# Using the information
• a. According to the excerpt on stock quality and company size, how is a company's capitalization calculated?
• b. Pick up the excerpt on stock quality and company size after its last sentence and keep writing.

# Excerpted passage
__________
Quality can be measured in several different ways. Some measure quality using return on equity (ROE) while others will incorporate additional measures such as debt-to-equity. Still others measure quality using operating profitability relative to price. Quality, at a high level, ultimately seeks to measure the “quality” of the firm’s profitability relative to the price of the firm’s stock. And this approach has delivered for investors – high-quality stocks have outperformed low-quality stocks by nearly 4% annually since 1964 and have continued to outperform again thus far in 2020 (Exhibit B).
The size of a company is another factor that has been shown to deliver outperformance over time, specifically outperformance of smaller relative to larger companies. A company’s size is measured by its capitalization. Capitalization is simply calculated by multiplying the firm’s stock price by the total number of shares outstanding. Smaller companies typically face greater risks than their larger counterparts; they typically have more limited access to investor capital, smaller or more tenuous market share, and face barriers to scaling their businesses. Subsequently, investors earn a higher premium on small company stocks over time for bearing these risks. And while small company stocks have underperformed large company stocks thus far in 2020, small company stocks have outperformed large company stocks by over 4% annually since 1928 (Exhibit B).
__________
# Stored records
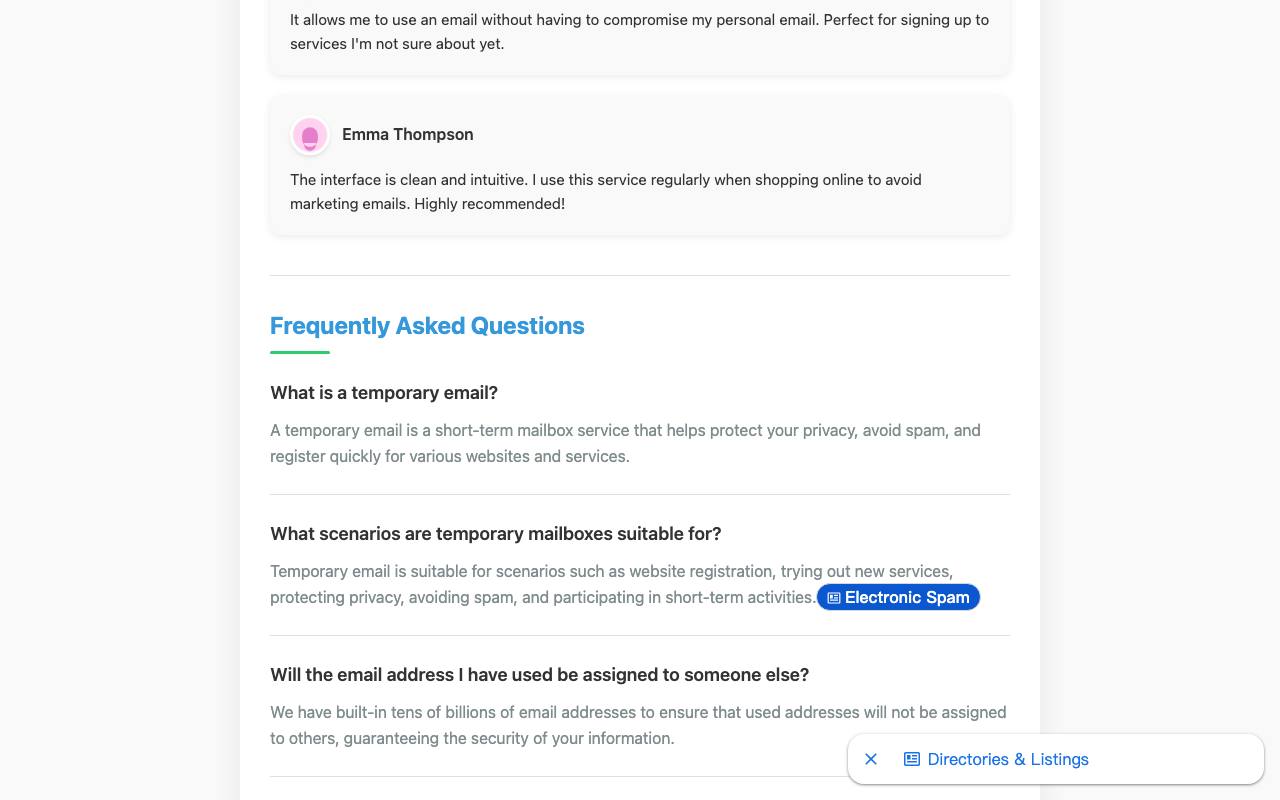Screen dimensions: 1280x800
Task: Expand 'Will the email address I have used be assigned' question
Action: [x=540, y=675]
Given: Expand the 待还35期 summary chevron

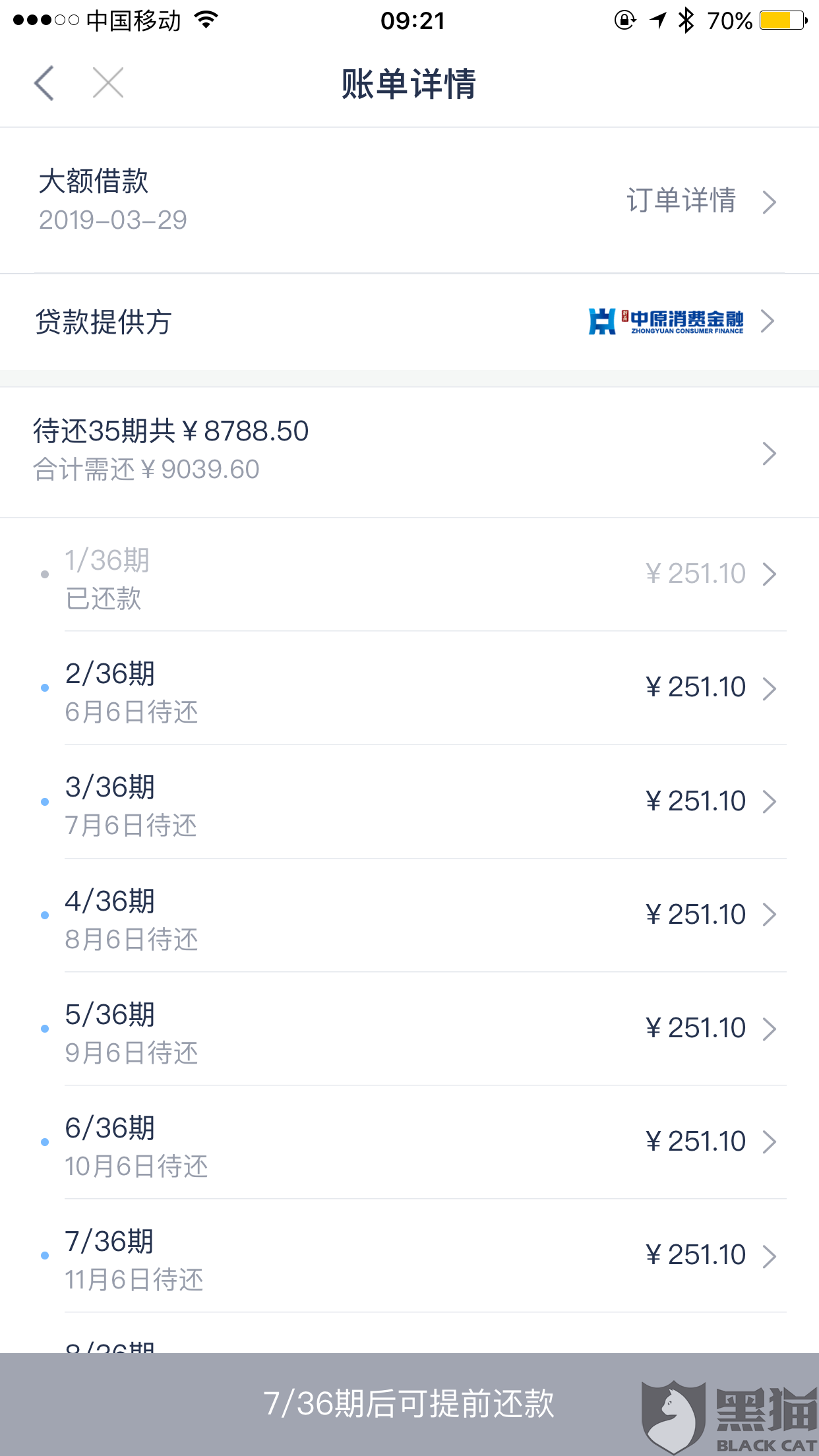Looking at the screenshot, I should pos(768,454).
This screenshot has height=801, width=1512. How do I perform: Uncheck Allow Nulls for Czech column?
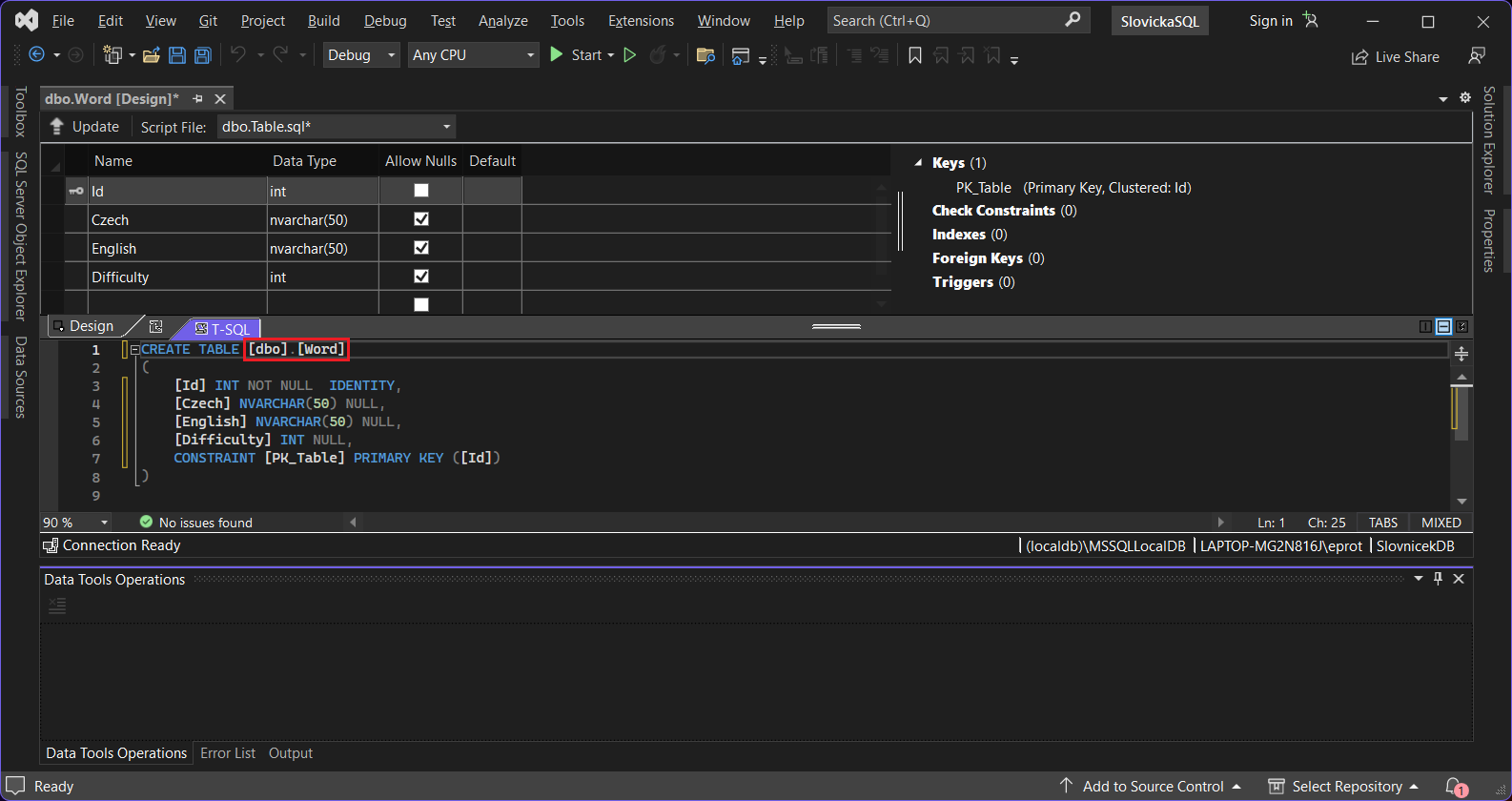pyautogui.click(x=421, y=219)
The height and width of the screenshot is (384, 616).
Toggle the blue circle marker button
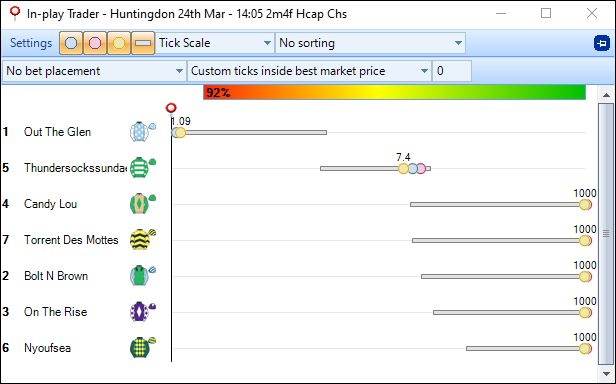(x=71, y=43)
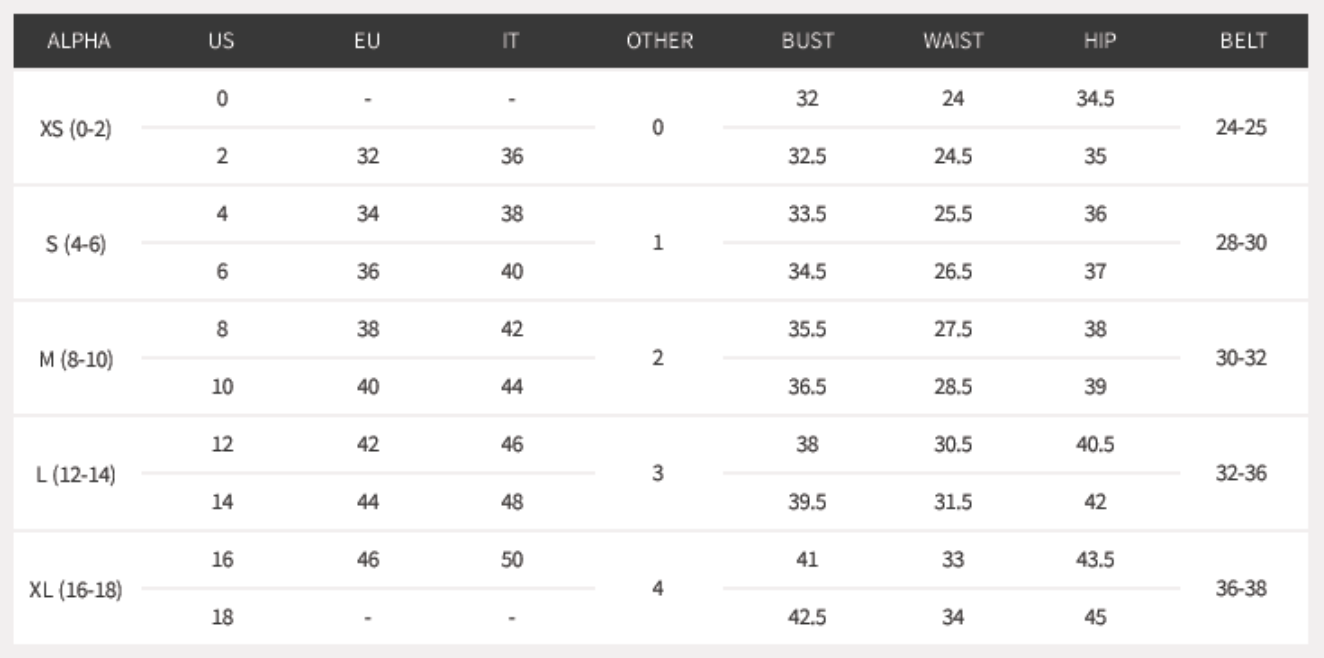Click the BUST column header
This screenshot has width=1324, height=658.
[x=808, y=42]
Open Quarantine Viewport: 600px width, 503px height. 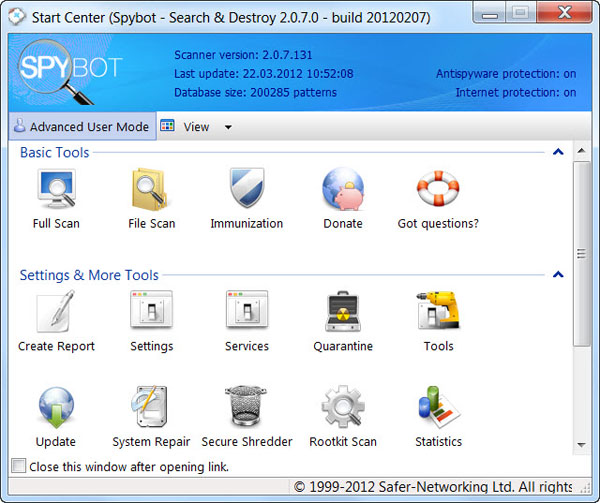343,313
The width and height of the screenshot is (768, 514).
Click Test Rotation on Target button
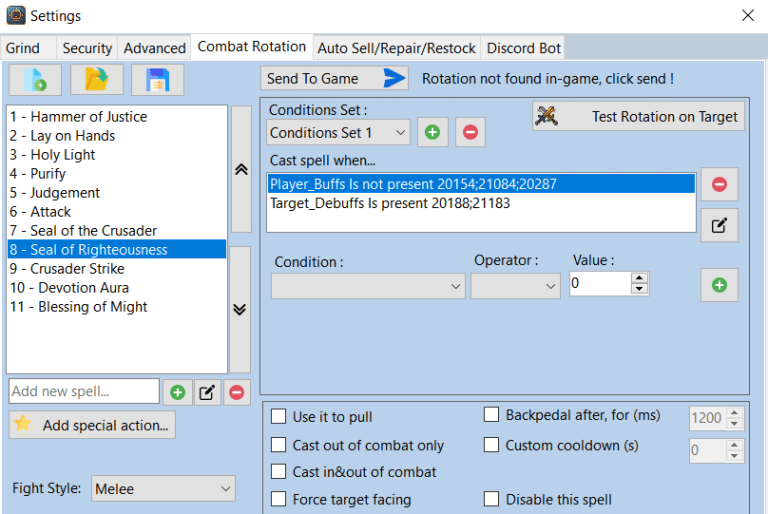tap(638, 116)
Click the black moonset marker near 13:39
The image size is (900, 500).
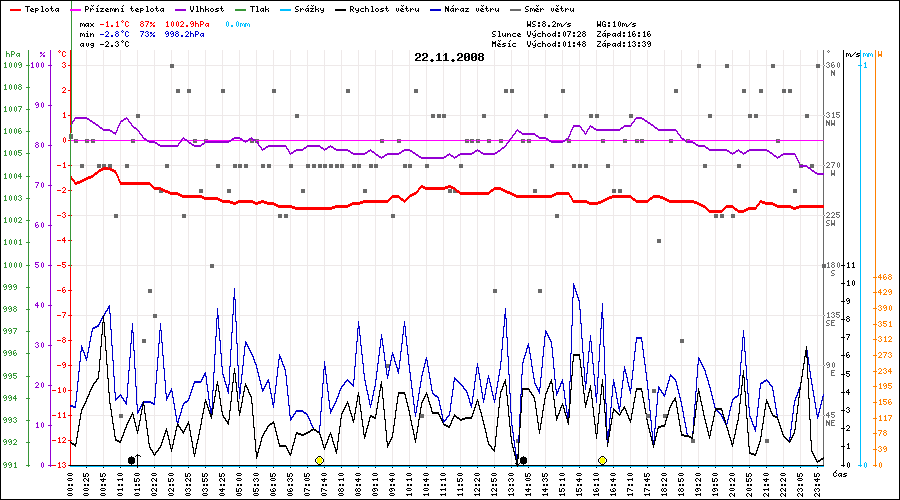523,460
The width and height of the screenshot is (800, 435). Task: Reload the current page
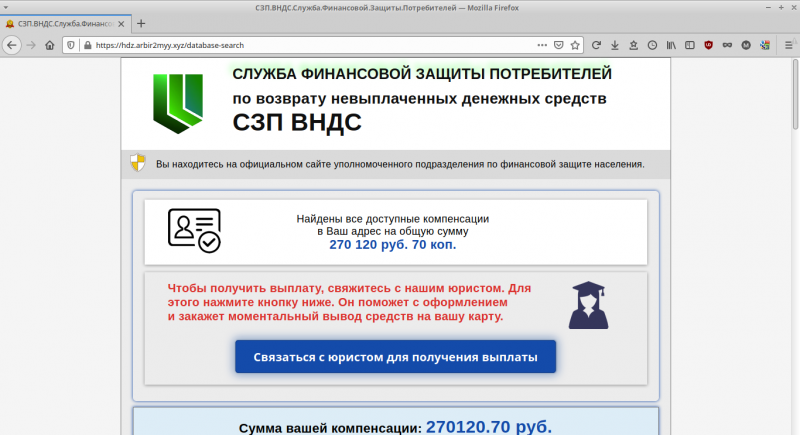pyautogui.click(x=597, y=45)
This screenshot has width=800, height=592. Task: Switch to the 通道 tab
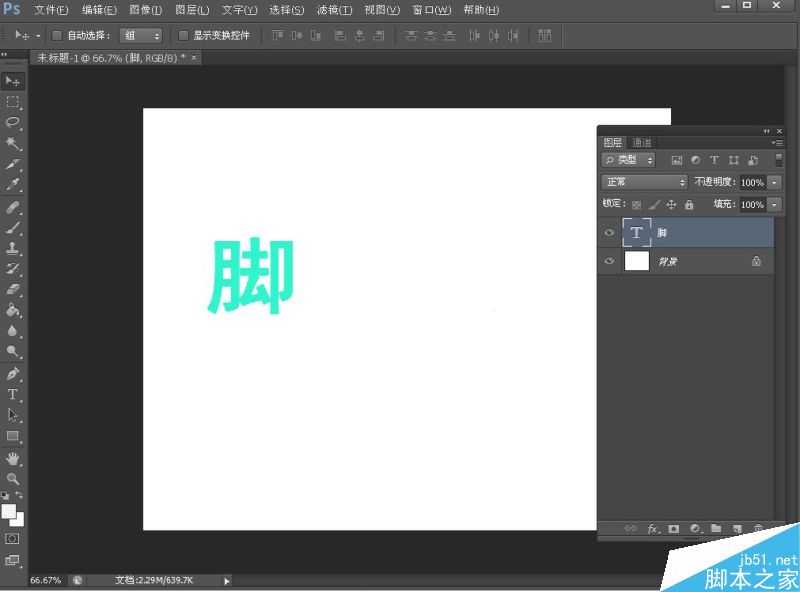point(642,141)
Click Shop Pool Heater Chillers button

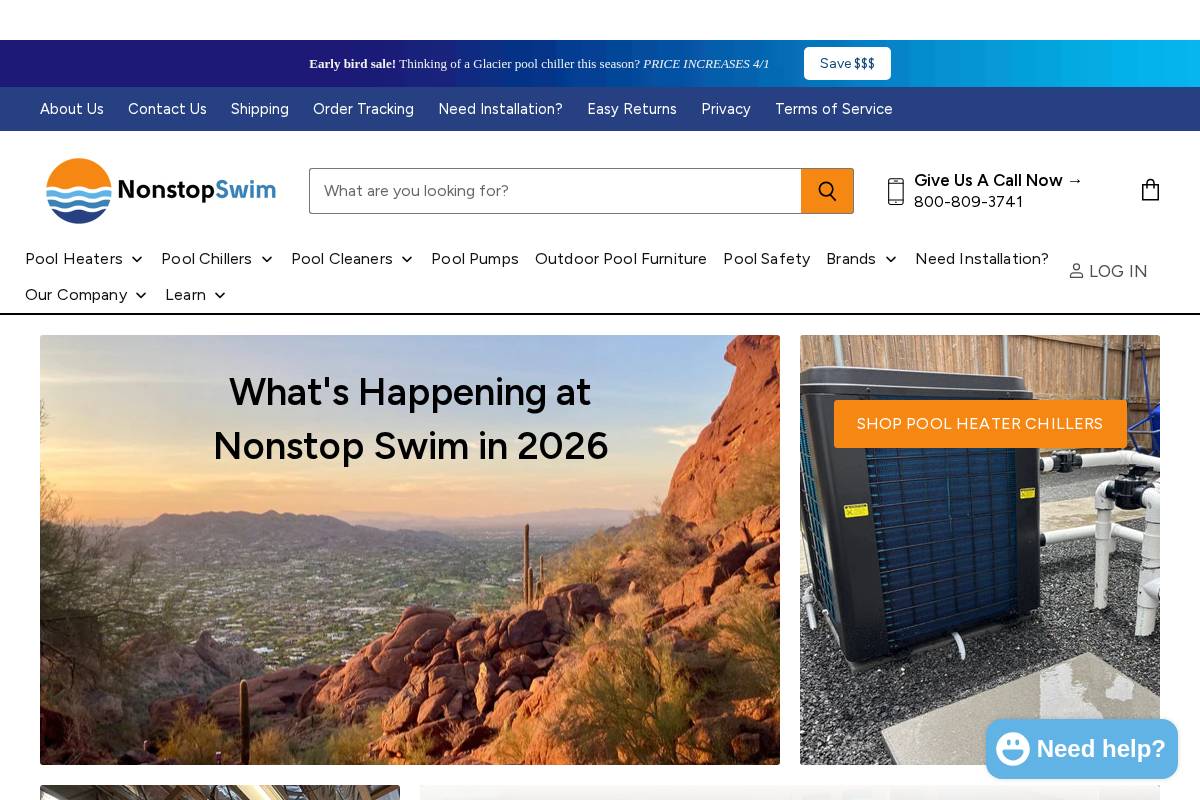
__________
# Answers given
• a. By multiplying the firm's stock price by the total number of shares outstanding.

• b.
Achieving better outcomes over time
While science offers few guarantees, investors should be mindful that factors outperform over time, not every time. No investment approach delivers market-beating returns all the time. Subsequently, to benefit from factor investing—indeed any investment strategy—investors need to stay the course through good markets and bad. And while financial science offers no guarantees, it has successfully identified those approaches that, when consistently applied, have reliably outperformed other, non-scientific approaches to investing.
1 Wear a Mask in Public? USA Today, May 21,2020, https://www.usatoday.com/story/news/politics/2020/05/21/coronavirus-wearing-mask-public-common-nationscape-survey-finds/5215365002/
2 U.S. is Hotbed of Climate Change Denial, The Guardian, May 8, 2019, https://www.theguardian.com/environment/2019/may/07/us-hotbed-climate-change-denial-international-poll
3 Thaler, Richard H. and Sunstein, Cass R. Nudge: Improving Decisions About Health, Wealth, and Happiness. Page 32.